There is a standard therapy for the management of open tibial fractures. Antibiotic administration, debridement, and fracture fixation are to be performed in the early stage. However, in the present case, treatment was delayed, and the patient underwent surgery 2 days after injury. We believe that this could be the reason for the co-occurrence of deep infection and OM. OM treatment may require bone resection depending on the extent of infection. Therefore, reconstruction is often required for soft-tissue and bone defects. Treatment for open fracture, OM, and tumors require the orthoplastic approach that involves plastic surgery and orthopedic techniques ^[14]. In the present case, the orthoplastic approach was performed by an orthopedic surgeon alone. In 2012, Yusof et al. reported treating infected Gustilo-Anderson 3B fractures through three stages – serial debridement, wound closure flap surgery, and bone reconstruction. All 11 cases healed without infection relapse, and satisfactory outcomes were reported ^[15]. In the present case, the patient was treated using the multistage management approach that includes serial debridement, wound closure flap surgery, and bone reconstruction, which was similar to that reported by Yusof and Halim ^[15]. When the patient was referred to our hospital, debridement was performed, and the bone was reconstructed by bone lengthening using RSAF surgery for soft-tissue reconstruction and ring external fixation for bone reconstruction. It was considered to be an effective treatment with no infection relapse in the 7 years after surgery.

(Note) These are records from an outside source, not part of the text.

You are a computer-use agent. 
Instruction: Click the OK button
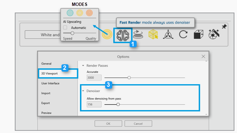coord(108,123)
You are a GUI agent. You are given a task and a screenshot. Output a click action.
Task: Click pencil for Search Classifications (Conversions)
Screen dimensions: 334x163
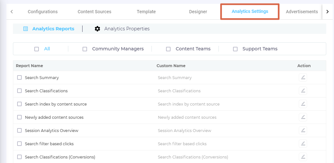coord(303,157)
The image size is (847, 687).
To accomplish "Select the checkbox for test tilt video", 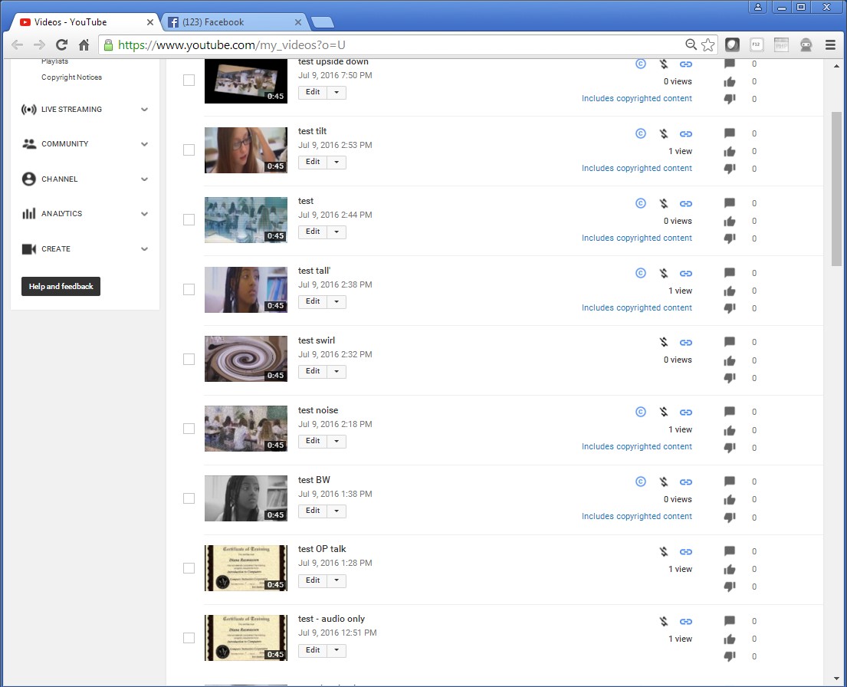I will [189, 150].
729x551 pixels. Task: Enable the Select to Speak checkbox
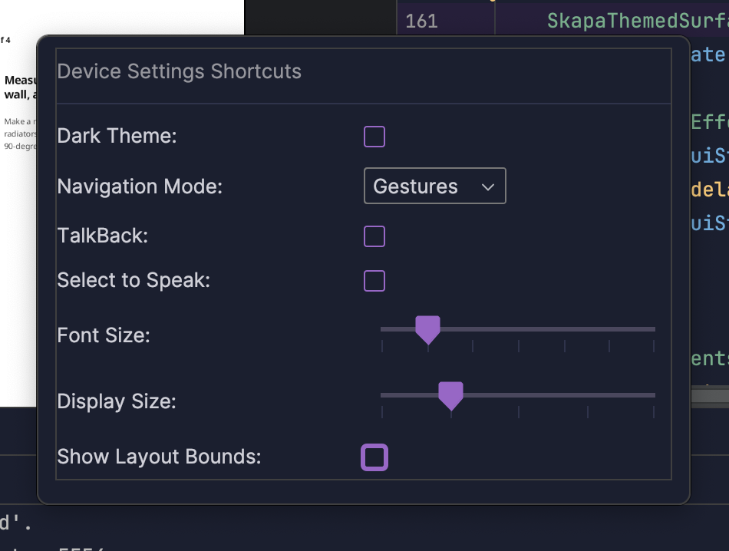click(x=374, y=281)
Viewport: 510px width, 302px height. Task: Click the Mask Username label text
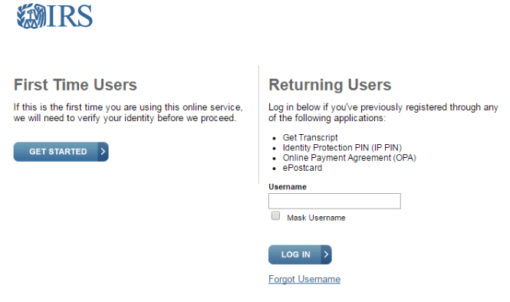(316, 218)
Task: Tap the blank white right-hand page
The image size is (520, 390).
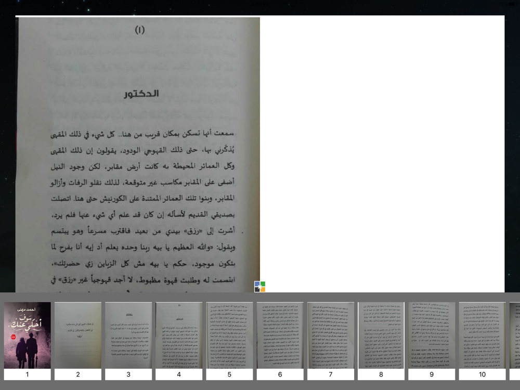Action: point(382,154)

A. hydrophila is rarely reported but it may cause OM or soft-tissue infection following underwater trauma. In cases of OM occurring after underwater trauma, A. hydrophila should be considered as a causative pathogen. When accompanied by soft-tissue defect, OM caused by trauma should be treated using the multistage management approach that includes serial debridement, wound closure flap surgery, and bone reconstruction.

OM caused by A. hydrophila is rare. In cases of OM following underwater trauma, A. hydrophila should be considered as a causative pathogen during treatment.